Task directions: Exclude the pictures, then repeat exactly each line from the one containing "Click Schauffele's total score of -10" to the final line of the records that follow.

--------------------

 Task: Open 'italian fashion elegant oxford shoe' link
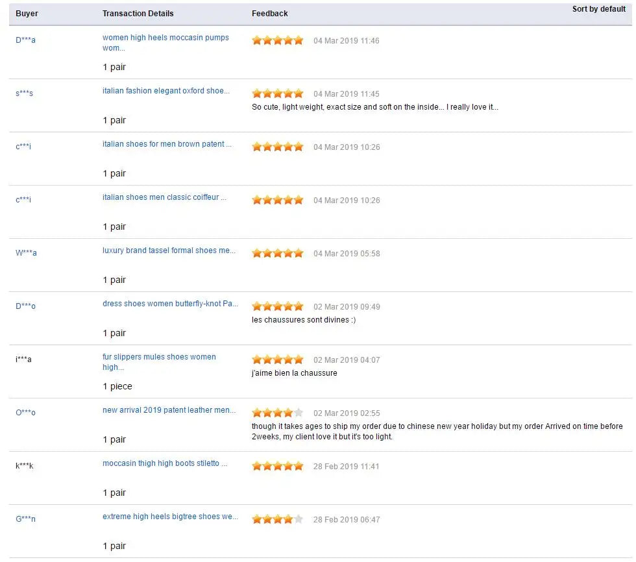coord(165,91)
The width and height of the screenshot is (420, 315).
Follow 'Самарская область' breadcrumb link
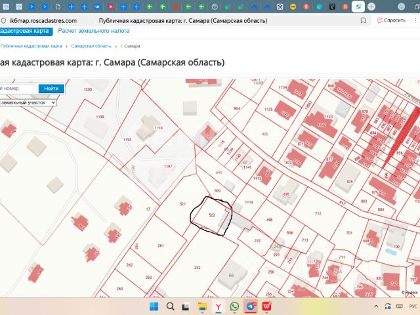point(91,47)
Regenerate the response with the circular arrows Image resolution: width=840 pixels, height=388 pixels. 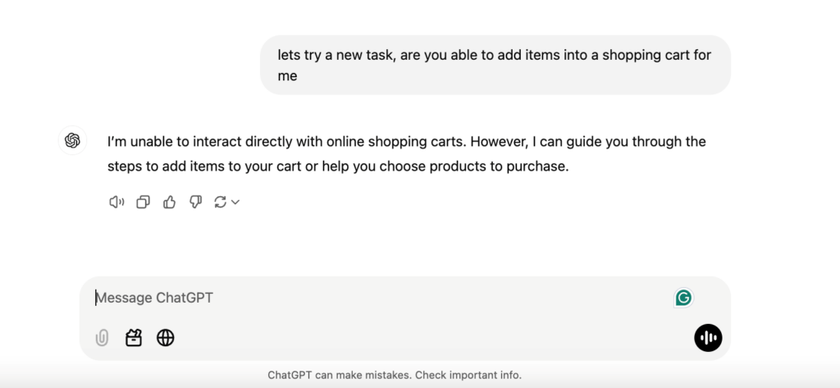(219, 202)

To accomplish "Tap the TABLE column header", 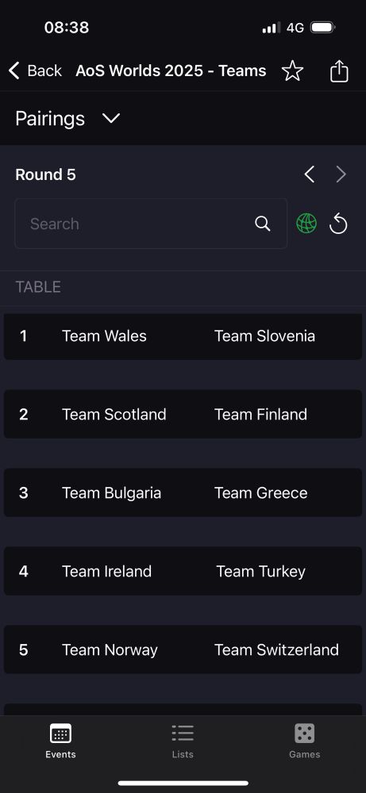I will click(38, 287).
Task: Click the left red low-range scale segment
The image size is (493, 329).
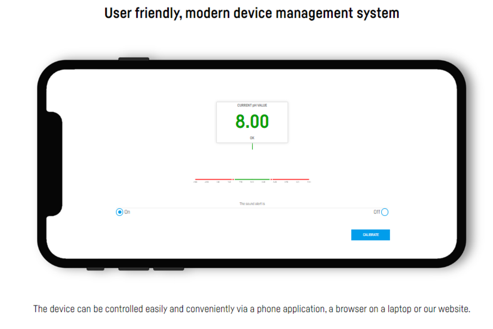Action: tap(213, 180)
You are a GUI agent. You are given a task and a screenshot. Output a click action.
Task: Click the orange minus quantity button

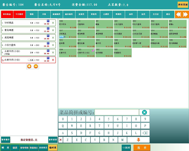pos(36,66)
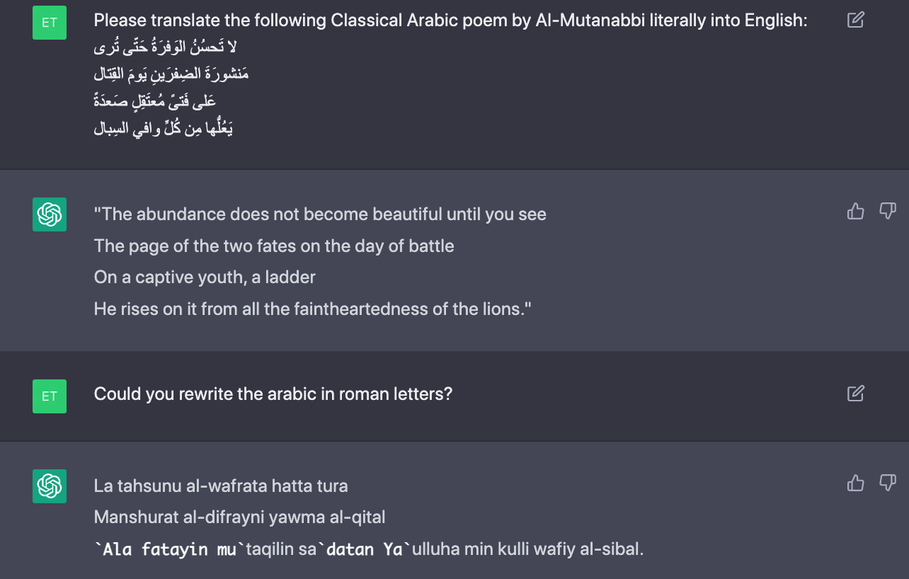Thumbs down the English translation response
The image size is (909, 579).
tap(887, 211)
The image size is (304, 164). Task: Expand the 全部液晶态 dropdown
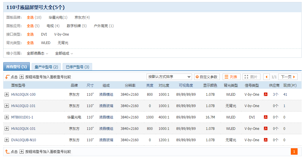pos(37,53)
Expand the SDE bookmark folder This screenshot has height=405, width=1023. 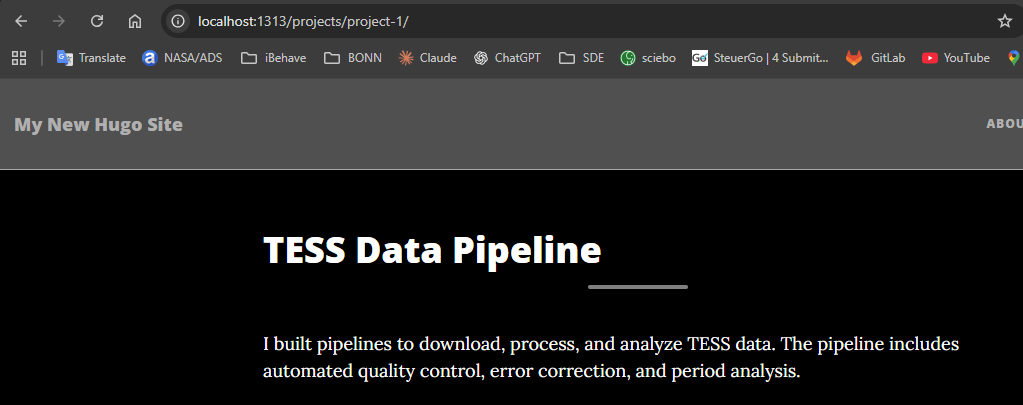[x=582, y=58]
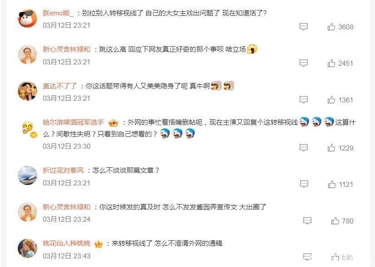Image resolution: width=375 pixels, height=267 pixels.
Task: Open 折过花对春风 username link
Action: [64, 170]
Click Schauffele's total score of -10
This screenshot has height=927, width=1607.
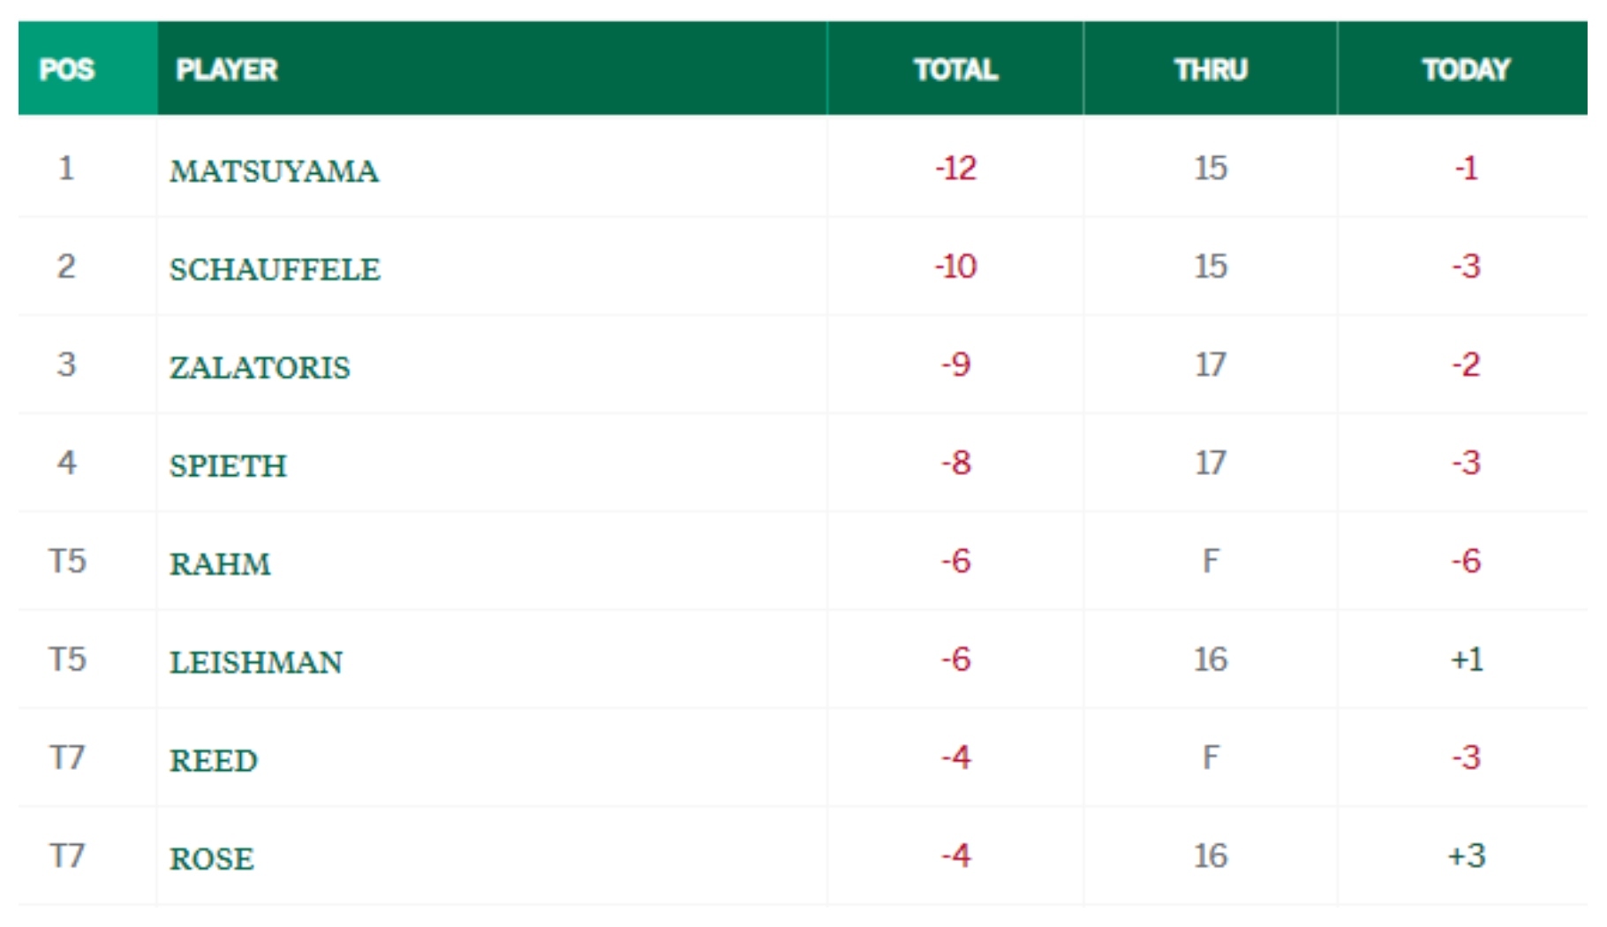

--------------------

Result of the task:
Click Schauffele's total score of -10
This screenshot has height=927, width=1607.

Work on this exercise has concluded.